Records excerpted from a collection:
------------------------------------
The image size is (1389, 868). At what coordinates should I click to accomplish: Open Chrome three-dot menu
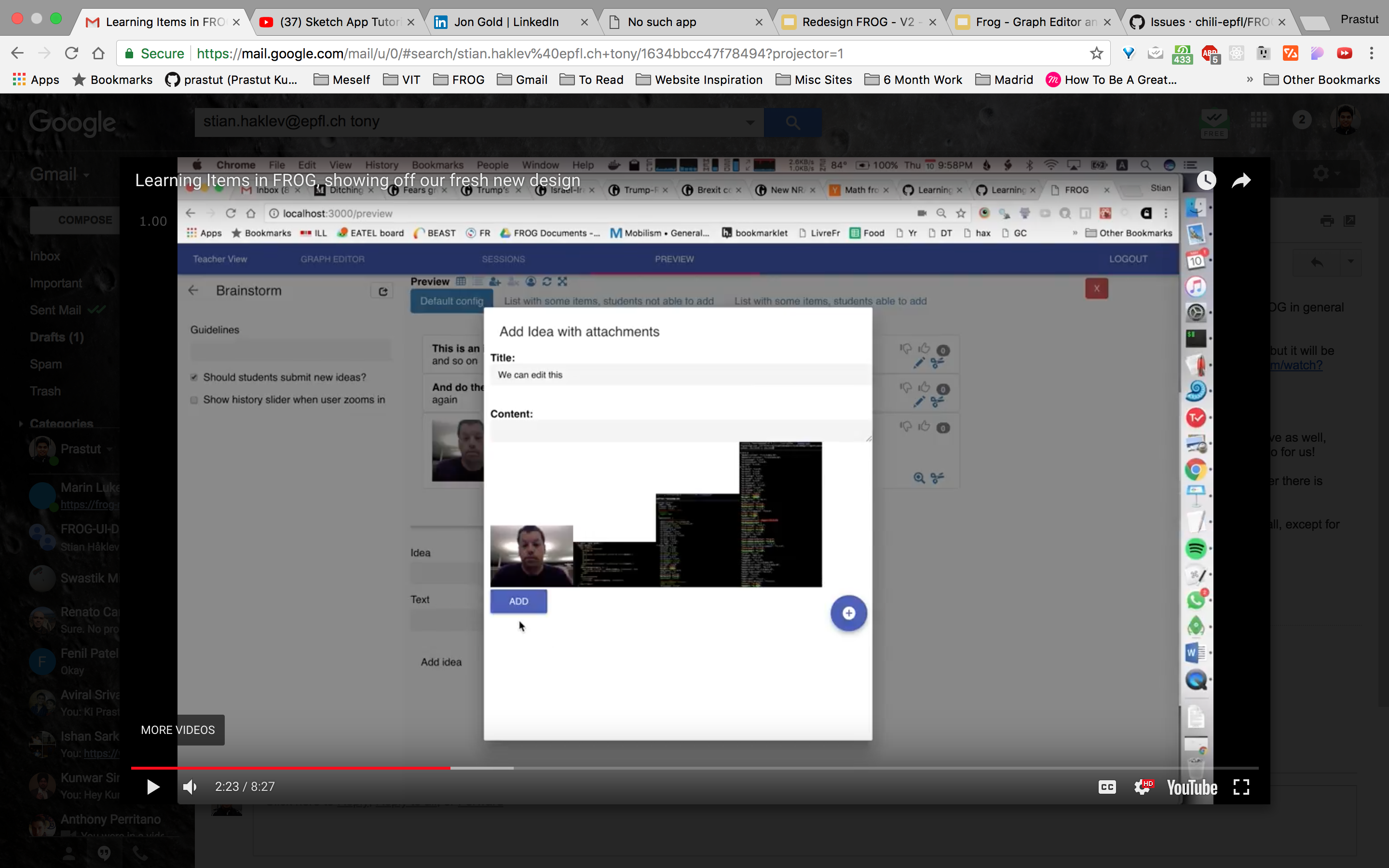pyautogui.click(x=1371, y=54)
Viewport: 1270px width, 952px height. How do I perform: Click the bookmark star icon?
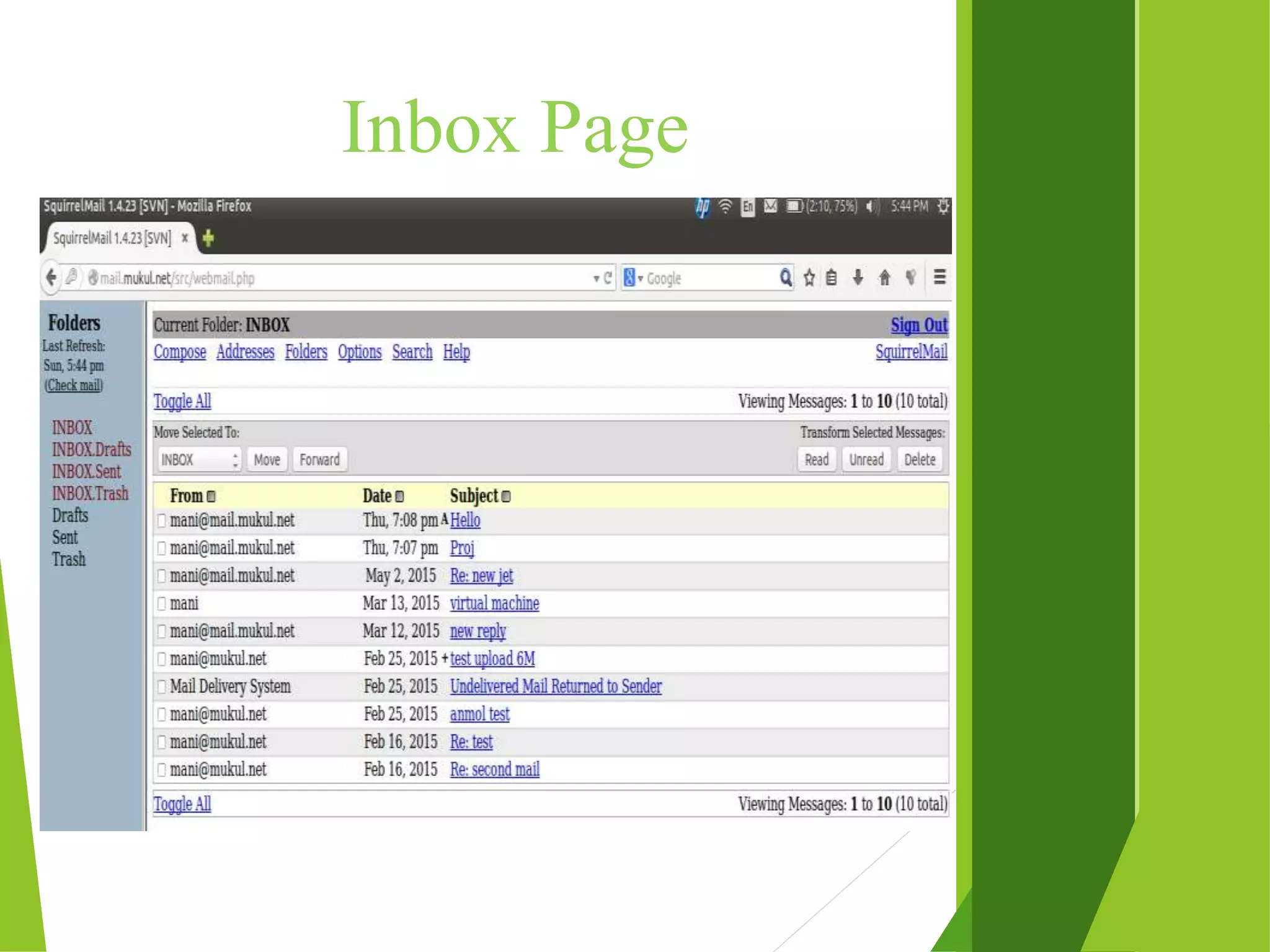[x=809, y=278]
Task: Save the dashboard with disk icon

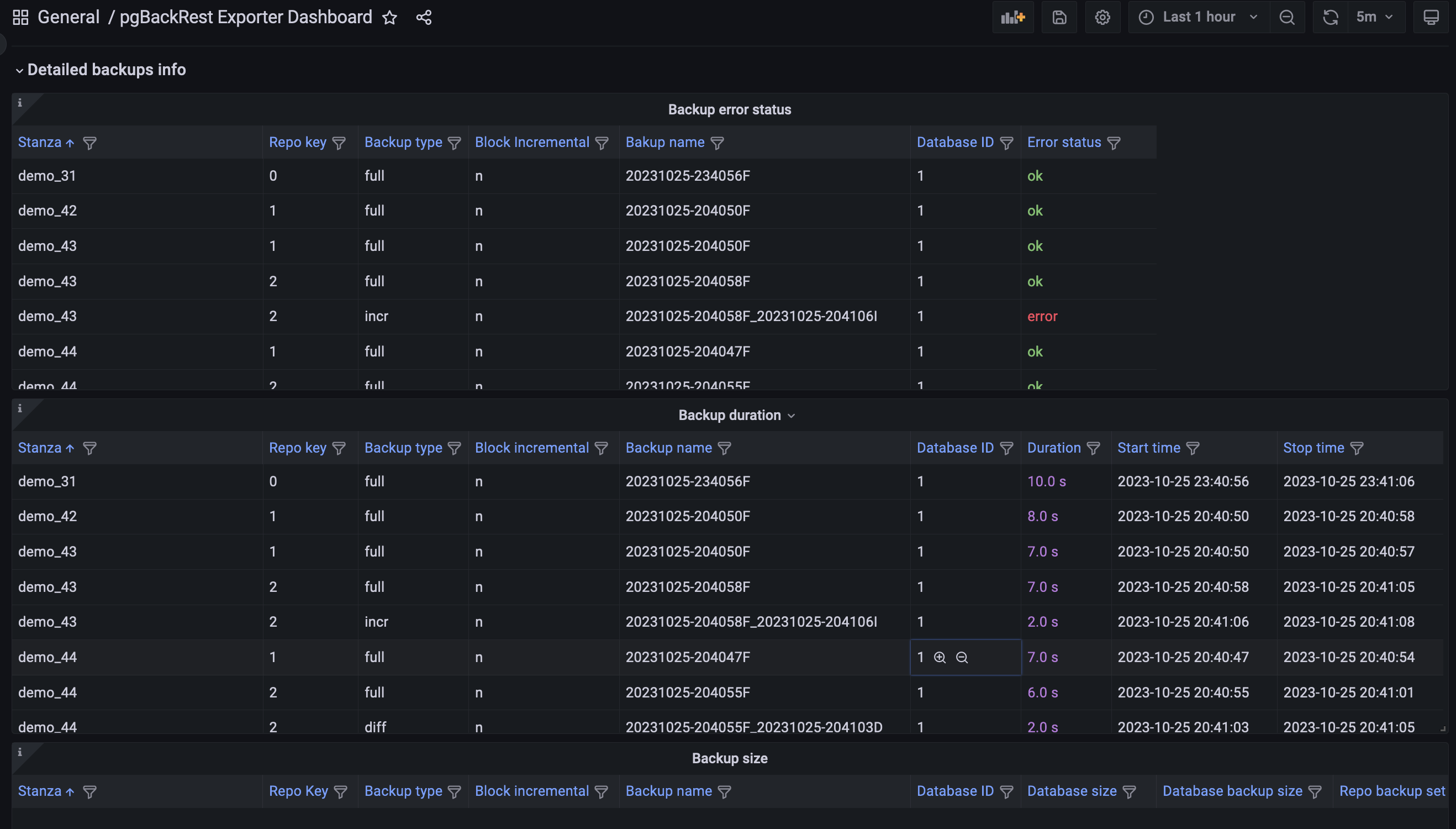Action: (x=1059, y=17)
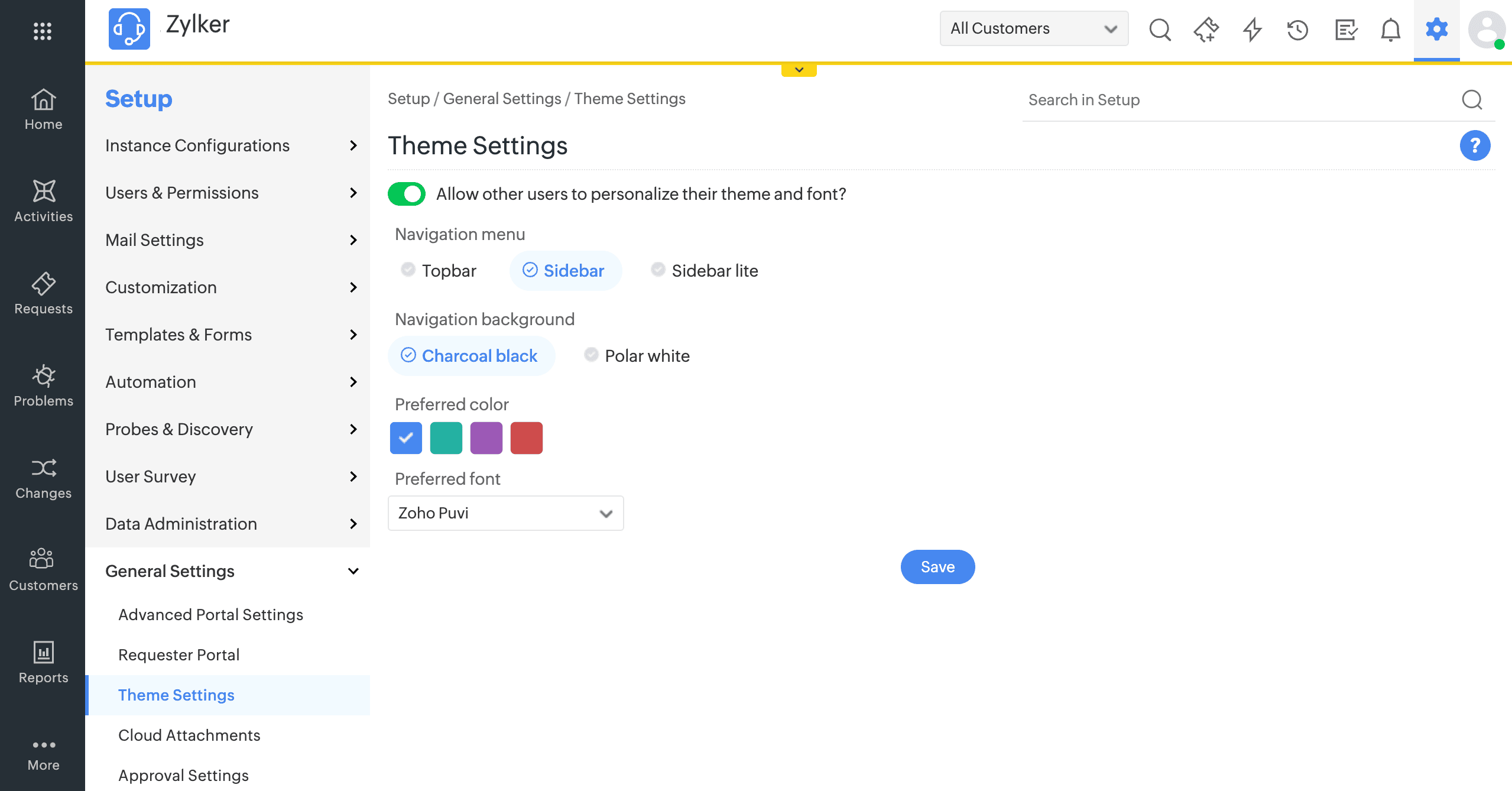Viewport: 1512px width, 791px height.
Task: Select the Topbar navigation menu option
Action: (439, 271)
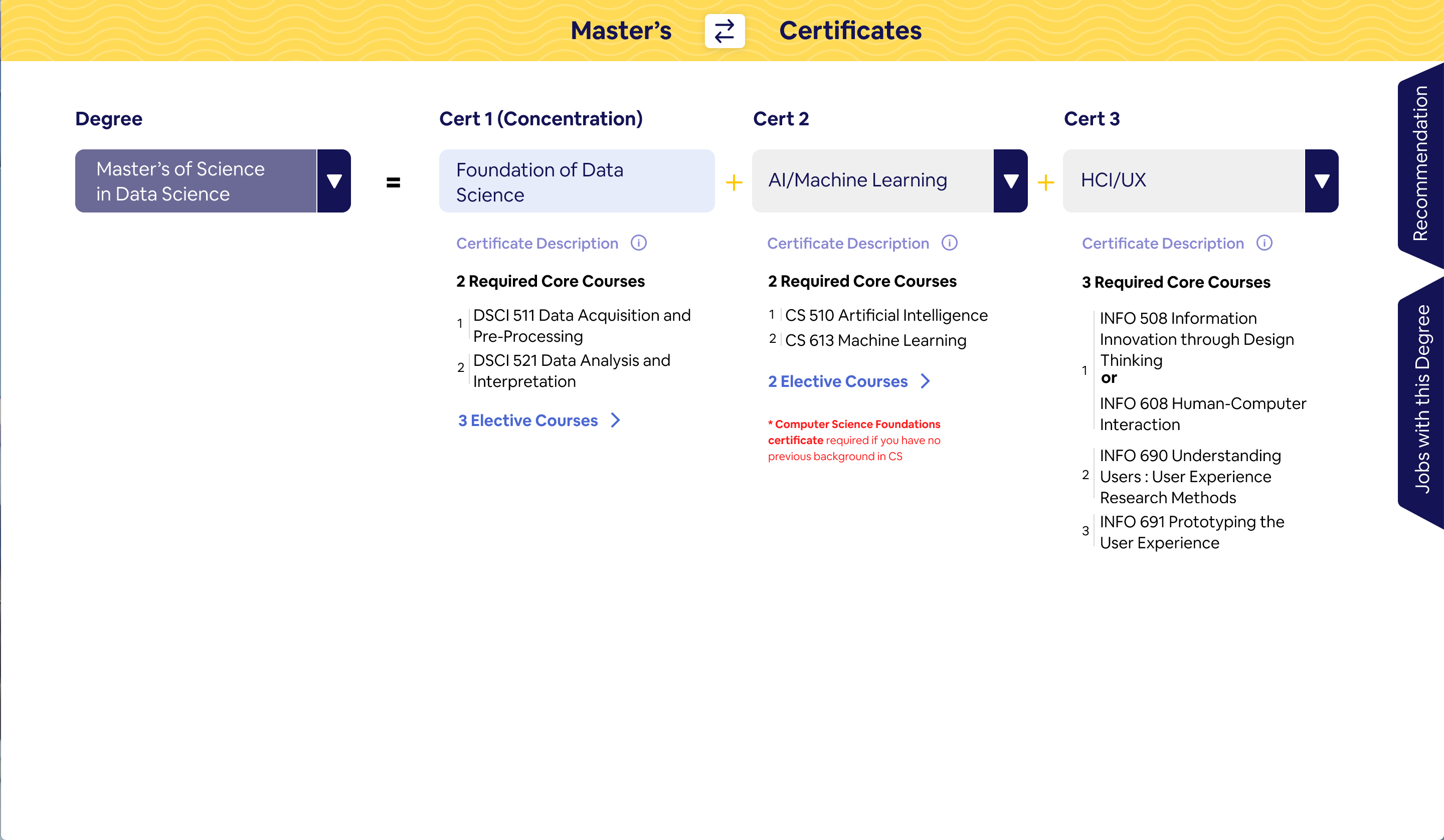Screen dimensions: 1444x840
Task: Open Cert 1 Certificate Description link
Action: pyautogui.click(x=537, y=244)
------------------------------------
- **Your goal**: This task calls for the records to be copied exactly, without pictures.

- **Expected answer**:
The image size is (1389, 868). At what coordinates should I click to accomplish: Open Chrome three-dot menu
pyautogui.click(x=1371, y=54)
Viewport: 1270px width, 952px height. How do I perform: Click the bookmark star icon?
[x=809, y=278]
Task: Save the dashboard with disk icon

Action: (x=1059, y=17)
Viewport: 1512px width, 791px height.
Task: Select the Topbar navigation menu option
Action: (439, 271)
Screen dimensions: 1444x840
Task: Open Cert 1 Certificate Description link
Action: pyautogui.click(x=537, y=244)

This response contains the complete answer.